Dezelfde Augustuszon, welke dien eigen middag op de verschoten parasols der dames De Milde zal blaken, als zij met hun vriend Mr. André de Witt complotten zullen smeden voor de zilveren bruiloft harer ouders – diezelfde Augustuszon valt nu met volle strafheid op de welafgeschuierde gestalte van den talentvollen maître tailleur Van Pommeren. In Augustus 1853 had men de taalkundige ketterij nog niet oogluikend doen voortwoekeren, waardoor het eenvoudige bijvoeglijk naamwoord: net later eene geheel nieuwe en allerburgerlijkste beteekenis kreeg – desniettemin zou men met volkomen gewetensrust hebben kunnen volhouden, dat deze mooi opgedirkte kleermakersbaas een der „netste” menschen uit de residentie mocht geschat worden. Hij staat nu stil voor het kapitale huis, waarin de zaak van Emile van Pommeren, fils, is gevestigd.
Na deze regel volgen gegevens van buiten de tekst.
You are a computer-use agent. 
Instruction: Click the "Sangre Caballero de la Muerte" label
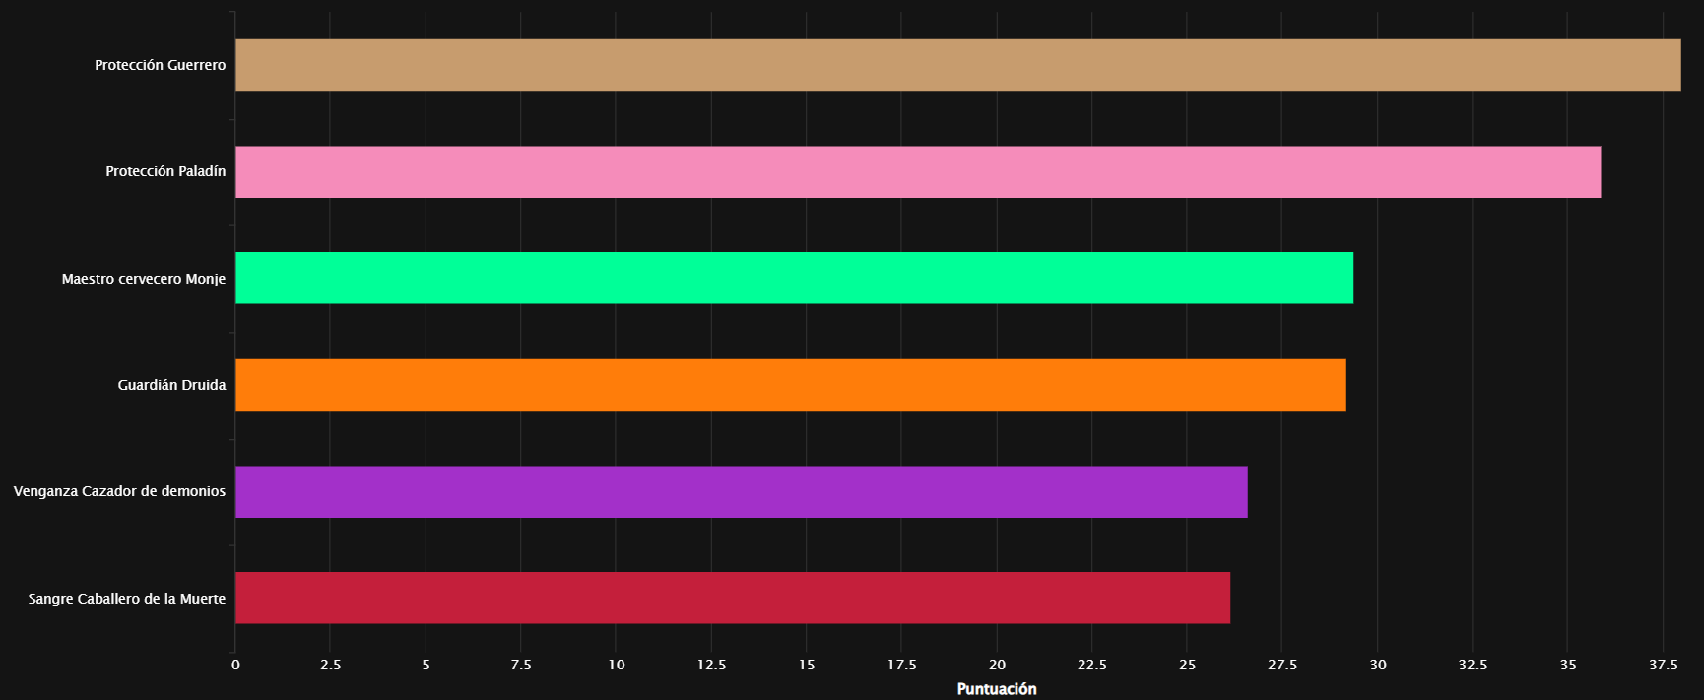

Met groote teederheid neemt hij den voorgevel op, en glimlacht tegen het blinkende wapenschild boven de deur. „Midden in de Hoogstraat” … „de beste stand” … „kranig,” „heel kranig!” – mompelt de nette man. Van Pommeren heeft een levendig besef van zijne hooge beteekenis als staatsburger en Hagenaar. Welk eene „clientèle” kwam zich niet bij hem voorzien van de heerlijkste zomer- en winterkostumen! De voornaamste edelen der residentie, zelfs de Minister van Marine, pleegden zijn kunstenaarssmaak te volgen! Inderdaad, niemand twijfelde aan de „sierlijkheid” van de „coupe” zijner meesterstukken, dat wil zeggen, van de voorwerpen, die in zijne „ateliers” werden vervaardigd. Van Pommeren, fils, „dirigeerde”, hij stond te hoog voor practischen arbeid.
Terwijl hij vlak voor zijn huis een oogenblik toeft, tintelen de kleine oogjes van plezier. Hij richt zich omhoog, plaatst zich op zijne teenen, om zijn paleis recht goed in oogenschouw te nemen. De in het zonnelicht glinsterende hoed valt bijna van het met geurige pommade gezalfde hoofd, maar hij blijft tevreden knikken. De eerste verdieping met aparten opgang is verhuurd aan een uitmuntend „locataire”. Zie maar! – aan den deurpost naast den hoofdingang van het „atelier” staat: Van Reelant – doodeenvoudig, maar dat is Jonkheer Van Reelant, de referendaris, de voorname, deftige man, die sinds 15 Juli zijn bovenkwartier bewoont. Door den plotselingen dood van een vorig „locataire” was het kwartier juist vrij, toen meneer Van Reelant zich aanmeldde.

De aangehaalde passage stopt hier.